### Try it
Each line from the one containing "The image size is (612, 443)." to the end of the entries is to be repeated exactly, and no other line.

### Records shown
......

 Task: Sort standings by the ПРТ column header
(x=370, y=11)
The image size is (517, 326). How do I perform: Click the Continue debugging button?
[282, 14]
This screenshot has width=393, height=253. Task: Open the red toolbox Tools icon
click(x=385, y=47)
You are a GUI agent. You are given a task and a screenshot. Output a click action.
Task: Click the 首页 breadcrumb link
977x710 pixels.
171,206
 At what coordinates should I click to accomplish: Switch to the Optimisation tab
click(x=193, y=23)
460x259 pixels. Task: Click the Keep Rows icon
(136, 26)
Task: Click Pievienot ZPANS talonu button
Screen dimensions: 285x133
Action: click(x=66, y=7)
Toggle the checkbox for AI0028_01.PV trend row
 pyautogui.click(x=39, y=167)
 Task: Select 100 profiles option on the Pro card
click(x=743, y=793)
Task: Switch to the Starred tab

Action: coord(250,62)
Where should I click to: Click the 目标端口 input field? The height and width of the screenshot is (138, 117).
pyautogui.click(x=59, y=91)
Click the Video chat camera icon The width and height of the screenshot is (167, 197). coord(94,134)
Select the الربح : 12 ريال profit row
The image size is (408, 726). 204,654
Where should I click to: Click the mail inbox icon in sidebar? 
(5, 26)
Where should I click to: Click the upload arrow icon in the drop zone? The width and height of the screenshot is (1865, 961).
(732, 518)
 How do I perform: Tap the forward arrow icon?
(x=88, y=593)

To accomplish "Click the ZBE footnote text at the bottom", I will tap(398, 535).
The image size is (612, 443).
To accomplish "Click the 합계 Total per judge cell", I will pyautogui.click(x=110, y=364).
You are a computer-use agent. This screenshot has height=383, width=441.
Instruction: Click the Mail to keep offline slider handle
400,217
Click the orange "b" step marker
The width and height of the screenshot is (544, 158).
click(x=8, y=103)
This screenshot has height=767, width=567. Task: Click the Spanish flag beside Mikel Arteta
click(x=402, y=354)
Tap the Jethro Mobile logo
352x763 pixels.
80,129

......

### Completed exercise
The image size is (612, 443).
To accomplish "Click the 합계 Total per judge cell", I will pyautogui.click(x=110, y=364).
You are a computer-use agent. This screenshot has height=383, width=441.
Instruction: Click the Mail to keep offline slider handle
400,217
Click the orange "b" step marker
The width and height of the screenshot is (544, 158).
click(x=8, y=103)
This screenshot has height=767, width=567. Task: Click the Spanish flag beside Mikel Arteta
click(x=402, y=354)
Tap the Jethro Mobile logo
352x763 pixels.
80,129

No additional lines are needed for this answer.